Against this backdrop, the necessity for innovative solutions to enhance patient access to dermatology services has been acknowledged by several national and professional entities. Teledermatology, especially, has been widely endorsed as an effective method to expand service capacity and ensure equitable patient access to specialist care. An alternative is AI-Powered Teledermatology, which utilises AI technology for initial skin lesion assessment.
The solution
The project enabled patients to be referred to a community based clinical hub in one of four pilot sites. A healthcare professional captured images of the skin lesion which was instantaneously reviewed by the Skin Analytics solution called DERM. Patients who received a diagnosis of concern were referred onwards to a Dermatology Consultant. Lesions identified as benign were reviewed by a Skin Analytics dermatologist to either validate the discharge decision or refer for additional assessment.
The technology was being used in the Skin Cancer Two-week Pathway as part of a pilot to improve patient access to dermatology diagnostics and achieve the two-week-wait (2WW) cancer targets.

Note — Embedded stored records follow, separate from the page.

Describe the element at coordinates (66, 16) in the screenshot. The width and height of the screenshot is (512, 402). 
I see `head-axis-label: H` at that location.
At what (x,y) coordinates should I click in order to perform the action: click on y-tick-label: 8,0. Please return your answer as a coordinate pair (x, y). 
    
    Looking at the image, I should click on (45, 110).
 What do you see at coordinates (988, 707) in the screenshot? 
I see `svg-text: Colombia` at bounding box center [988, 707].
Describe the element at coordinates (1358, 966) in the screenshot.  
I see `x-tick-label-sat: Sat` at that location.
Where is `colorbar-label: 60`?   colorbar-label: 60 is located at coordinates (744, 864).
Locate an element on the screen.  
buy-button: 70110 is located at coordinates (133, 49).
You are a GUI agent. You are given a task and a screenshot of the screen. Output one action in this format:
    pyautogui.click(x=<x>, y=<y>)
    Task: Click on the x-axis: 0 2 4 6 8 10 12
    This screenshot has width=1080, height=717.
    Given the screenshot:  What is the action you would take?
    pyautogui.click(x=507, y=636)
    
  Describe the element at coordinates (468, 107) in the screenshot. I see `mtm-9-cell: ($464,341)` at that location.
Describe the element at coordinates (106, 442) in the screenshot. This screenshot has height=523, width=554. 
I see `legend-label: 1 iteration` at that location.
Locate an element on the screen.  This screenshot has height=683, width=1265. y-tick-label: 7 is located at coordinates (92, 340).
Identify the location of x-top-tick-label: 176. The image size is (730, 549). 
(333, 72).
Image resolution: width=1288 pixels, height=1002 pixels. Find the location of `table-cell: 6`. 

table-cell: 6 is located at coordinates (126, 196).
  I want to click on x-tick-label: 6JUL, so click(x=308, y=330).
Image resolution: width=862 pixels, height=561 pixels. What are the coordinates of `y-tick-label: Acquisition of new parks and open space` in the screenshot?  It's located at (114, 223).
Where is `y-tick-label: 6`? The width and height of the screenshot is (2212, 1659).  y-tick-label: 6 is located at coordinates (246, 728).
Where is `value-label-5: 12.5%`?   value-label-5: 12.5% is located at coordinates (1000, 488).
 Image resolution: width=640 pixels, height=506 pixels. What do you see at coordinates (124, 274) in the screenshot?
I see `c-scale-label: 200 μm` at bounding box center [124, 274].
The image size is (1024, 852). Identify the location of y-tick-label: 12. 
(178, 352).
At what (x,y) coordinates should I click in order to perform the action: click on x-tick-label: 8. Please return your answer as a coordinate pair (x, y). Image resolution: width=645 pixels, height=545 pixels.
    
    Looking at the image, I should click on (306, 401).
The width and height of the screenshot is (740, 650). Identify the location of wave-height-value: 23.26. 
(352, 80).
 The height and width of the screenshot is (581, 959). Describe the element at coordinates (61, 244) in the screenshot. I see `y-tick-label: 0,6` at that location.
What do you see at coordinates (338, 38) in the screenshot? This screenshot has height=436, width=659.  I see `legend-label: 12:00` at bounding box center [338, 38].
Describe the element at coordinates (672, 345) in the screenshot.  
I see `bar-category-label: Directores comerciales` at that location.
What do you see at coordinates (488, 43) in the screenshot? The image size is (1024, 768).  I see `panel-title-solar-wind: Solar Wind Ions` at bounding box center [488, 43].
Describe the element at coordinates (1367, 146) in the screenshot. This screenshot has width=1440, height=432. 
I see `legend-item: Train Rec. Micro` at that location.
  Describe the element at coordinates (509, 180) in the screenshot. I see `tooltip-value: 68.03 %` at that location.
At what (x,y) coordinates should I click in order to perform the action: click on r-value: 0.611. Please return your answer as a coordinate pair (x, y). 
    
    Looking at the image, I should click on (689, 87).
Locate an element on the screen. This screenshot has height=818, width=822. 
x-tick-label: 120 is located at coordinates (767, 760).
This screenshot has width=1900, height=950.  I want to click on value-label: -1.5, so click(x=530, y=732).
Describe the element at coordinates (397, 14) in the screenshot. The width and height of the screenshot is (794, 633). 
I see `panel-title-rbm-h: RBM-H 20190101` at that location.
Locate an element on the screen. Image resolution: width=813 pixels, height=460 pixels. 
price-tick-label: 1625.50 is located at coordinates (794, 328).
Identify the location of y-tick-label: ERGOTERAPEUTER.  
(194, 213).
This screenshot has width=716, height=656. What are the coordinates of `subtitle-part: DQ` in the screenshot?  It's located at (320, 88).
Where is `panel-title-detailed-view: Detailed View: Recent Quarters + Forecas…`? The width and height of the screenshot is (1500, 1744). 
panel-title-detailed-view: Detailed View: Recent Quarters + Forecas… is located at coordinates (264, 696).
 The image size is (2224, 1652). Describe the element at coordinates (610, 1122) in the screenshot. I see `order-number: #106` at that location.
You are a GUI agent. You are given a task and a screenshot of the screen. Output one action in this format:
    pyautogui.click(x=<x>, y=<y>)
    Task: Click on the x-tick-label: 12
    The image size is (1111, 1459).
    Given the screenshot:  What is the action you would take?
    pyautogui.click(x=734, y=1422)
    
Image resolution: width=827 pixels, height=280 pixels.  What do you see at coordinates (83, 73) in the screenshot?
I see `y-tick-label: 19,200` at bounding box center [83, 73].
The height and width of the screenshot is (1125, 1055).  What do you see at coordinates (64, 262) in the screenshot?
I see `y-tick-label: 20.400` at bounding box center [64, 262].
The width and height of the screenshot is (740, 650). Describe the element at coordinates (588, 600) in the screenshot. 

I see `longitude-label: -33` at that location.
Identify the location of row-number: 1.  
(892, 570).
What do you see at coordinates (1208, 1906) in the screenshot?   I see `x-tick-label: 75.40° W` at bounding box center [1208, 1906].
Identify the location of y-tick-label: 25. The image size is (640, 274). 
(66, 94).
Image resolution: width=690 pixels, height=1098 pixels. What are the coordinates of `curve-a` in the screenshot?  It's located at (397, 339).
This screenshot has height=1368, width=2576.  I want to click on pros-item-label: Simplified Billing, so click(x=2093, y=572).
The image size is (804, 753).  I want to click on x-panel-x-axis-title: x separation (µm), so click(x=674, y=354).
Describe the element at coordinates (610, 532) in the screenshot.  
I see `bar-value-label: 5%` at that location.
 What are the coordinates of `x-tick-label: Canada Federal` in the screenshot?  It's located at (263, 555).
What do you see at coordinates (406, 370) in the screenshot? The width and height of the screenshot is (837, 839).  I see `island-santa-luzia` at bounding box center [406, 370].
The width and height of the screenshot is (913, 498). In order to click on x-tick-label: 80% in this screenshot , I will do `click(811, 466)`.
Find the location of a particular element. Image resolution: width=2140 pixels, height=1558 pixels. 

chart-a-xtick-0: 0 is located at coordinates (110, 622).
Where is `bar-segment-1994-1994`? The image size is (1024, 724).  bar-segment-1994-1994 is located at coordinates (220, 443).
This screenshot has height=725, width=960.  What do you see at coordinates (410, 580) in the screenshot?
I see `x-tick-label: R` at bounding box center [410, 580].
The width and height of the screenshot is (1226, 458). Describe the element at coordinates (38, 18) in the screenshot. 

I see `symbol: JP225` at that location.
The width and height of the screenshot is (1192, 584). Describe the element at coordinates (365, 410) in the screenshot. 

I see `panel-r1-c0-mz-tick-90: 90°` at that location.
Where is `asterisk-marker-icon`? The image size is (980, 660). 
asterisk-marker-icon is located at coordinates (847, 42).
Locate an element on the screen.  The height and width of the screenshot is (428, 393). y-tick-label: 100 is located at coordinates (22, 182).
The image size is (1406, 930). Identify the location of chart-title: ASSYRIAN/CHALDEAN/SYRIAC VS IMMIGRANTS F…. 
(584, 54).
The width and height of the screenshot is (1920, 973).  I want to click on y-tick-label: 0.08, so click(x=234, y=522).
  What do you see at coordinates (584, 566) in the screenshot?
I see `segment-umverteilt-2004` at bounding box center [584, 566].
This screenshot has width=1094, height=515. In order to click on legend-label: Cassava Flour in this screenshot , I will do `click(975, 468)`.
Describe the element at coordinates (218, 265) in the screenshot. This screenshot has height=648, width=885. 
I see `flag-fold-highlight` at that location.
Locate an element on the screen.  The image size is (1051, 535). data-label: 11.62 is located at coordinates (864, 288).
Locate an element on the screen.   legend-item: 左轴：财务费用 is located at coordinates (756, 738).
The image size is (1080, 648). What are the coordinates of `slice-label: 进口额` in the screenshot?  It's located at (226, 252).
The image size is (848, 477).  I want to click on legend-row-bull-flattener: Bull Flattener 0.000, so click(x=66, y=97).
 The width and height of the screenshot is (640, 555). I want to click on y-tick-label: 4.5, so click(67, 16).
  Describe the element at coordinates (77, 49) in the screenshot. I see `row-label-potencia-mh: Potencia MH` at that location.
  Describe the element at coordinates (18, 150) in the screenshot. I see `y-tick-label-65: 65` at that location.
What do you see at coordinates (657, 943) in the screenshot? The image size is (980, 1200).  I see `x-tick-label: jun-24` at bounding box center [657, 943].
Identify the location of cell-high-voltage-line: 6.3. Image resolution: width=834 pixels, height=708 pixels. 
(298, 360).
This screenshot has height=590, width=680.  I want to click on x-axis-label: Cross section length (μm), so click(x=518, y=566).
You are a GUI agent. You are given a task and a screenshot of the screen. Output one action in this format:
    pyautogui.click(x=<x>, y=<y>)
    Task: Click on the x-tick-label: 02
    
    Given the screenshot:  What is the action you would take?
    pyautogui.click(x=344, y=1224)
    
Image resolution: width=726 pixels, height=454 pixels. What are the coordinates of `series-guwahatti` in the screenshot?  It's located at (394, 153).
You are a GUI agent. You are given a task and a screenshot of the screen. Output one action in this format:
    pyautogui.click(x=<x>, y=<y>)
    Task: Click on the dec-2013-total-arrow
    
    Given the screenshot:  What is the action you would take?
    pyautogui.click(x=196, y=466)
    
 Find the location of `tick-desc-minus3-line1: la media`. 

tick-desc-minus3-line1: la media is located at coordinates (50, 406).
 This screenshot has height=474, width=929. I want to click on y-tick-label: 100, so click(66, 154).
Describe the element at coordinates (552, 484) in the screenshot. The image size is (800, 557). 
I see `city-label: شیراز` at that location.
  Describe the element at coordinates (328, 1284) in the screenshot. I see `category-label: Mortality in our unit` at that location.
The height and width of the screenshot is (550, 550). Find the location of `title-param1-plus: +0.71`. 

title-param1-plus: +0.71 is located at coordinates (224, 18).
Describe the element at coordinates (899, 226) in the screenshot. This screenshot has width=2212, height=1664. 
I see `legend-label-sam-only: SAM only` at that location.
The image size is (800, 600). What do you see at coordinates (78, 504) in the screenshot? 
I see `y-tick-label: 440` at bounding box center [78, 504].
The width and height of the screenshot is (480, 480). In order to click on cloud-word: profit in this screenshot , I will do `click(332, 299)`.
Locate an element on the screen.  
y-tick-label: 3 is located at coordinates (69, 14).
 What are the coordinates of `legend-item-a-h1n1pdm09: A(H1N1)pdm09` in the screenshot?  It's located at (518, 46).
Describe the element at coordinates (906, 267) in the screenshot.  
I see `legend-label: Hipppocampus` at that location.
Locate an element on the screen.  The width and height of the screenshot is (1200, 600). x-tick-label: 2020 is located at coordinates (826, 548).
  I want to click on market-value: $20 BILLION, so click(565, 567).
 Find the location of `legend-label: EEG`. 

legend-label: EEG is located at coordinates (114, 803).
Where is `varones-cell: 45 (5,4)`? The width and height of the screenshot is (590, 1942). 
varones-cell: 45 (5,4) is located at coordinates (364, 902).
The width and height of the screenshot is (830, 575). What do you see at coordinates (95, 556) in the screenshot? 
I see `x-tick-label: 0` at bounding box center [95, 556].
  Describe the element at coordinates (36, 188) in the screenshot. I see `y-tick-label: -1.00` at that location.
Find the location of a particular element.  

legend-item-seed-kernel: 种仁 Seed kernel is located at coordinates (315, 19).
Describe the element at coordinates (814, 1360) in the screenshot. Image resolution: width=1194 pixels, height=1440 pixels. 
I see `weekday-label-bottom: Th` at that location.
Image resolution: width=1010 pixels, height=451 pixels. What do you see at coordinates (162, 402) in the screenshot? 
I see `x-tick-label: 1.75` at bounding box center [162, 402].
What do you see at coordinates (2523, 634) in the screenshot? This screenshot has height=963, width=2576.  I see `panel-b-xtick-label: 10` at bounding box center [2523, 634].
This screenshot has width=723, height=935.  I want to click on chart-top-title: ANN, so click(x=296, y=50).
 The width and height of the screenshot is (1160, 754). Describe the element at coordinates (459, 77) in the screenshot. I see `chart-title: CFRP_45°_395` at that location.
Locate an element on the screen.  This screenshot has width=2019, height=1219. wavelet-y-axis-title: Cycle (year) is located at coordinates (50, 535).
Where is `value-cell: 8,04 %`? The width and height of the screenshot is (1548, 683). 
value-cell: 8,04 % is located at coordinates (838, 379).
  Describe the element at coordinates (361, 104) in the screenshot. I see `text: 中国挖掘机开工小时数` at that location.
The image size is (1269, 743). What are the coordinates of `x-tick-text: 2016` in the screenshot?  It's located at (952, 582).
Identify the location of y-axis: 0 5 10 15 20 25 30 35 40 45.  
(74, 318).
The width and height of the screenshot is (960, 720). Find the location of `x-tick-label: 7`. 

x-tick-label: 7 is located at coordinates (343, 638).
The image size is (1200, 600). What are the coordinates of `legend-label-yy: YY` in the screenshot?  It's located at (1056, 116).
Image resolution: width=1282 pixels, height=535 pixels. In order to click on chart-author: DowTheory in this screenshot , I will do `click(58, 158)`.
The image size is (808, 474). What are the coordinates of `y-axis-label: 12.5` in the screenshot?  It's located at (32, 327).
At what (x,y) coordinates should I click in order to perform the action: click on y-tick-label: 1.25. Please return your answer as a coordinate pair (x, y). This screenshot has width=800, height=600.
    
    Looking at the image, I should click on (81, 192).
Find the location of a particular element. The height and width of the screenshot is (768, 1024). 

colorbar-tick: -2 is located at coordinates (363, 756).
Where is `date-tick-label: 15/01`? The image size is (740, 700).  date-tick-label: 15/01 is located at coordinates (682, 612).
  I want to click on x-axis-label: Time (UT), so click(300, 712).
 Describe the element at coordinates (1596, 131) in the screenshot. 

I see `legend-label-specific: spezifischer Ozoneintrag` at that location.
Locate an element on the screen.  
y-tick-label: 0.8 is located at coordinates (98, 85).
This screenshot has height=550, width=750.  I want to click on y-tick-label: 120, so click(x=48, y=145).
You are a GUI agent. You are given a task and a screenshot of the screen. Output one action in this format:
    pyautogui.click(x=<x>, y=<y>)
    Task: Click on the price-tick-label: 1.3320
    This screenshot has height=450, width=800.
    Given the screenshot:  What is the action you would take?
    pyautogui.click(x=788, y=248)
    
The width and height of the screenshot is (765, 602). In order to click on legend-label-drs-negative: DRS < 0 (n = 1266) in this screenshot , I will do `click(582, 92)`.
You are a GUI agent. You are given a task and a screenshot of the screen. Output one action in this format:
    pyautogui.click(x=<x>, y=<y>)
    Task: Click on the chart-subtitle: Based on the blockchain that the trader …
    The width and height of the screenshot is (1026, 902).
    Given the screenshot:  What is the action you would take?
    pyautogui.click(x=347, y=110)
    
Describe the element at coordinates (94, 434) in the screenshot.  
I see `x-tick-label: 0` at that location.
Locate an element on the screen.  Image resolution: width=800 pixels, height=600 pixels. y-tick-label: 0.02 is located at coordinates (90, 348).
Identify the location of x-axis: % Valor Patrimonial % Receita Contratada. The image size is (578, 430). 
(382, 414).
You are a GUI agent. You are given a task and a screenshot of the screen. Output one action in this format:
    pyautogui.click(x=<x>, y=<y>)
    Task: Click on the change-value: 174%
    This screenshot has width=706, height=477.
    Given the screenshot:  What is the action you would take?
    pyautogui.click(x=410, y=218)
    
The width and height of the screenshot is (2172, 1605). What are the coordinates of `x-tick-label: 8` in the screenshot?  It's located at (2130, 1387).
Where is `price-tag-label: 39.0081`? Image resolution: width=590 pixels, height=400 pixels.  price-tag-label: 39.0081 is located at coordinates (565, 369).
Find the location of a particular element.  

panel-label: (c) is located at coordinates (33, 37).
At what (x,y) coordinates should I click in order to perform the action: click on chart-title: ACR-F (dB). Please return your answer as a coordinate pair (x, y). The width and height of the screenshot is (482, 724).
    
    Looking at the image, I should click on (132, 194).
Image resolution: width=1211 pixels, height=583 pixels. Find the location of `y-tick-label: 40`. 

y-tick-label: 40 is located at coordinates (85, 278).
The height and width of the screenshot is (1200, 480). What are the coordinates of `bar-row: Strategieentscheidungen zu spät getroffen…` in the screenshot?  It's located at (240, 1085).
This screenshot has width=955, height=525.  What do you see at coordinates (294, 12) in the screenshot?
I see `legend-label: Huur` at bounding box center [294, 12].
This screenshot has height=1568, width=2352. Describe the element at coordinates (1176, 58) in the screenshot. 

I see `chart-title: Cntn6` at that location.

The evaluation of the pilot’s effectiveness used both qualitative and quantitative data, gathered through staff and patient surveys and existing data from UHL and Skin Analytics.
Impact and outcomes
- the evaluation confirmed that the solution led to a reduction in 2WW referrals, freeing up 1450 outpatient appointments. These appointments were made available to non-cancer patients. There was also a clinical time saving of 263 minutes per 100 patients.
- cost-benefit analysis of this pilot to date showed cost effectiveness during the pilot, with greater benefits if the programme is continued further. The analysis found that for each pound spent on the AI-Powered Teledermatology Pathway for 2WW Skin Cancer, the health system received £1.05 in benefits.
- 98% of patients surveyed would recommend the service to family and friends, and the majority (70%) did not feel that something was missing due to not seeing a doctor face-to-face.
It found that although some challenges remain with implementation and staff acceptability of the current model of delivery, there is the potential for this novel pathway to be cost-effective in the long-term and enable considerable benefits for Dermatology services, trust staff and the health system.
The study proposed several recommendations to enhance the programme’s benefits and ensure that longer-term cost-effectiveness is achieved.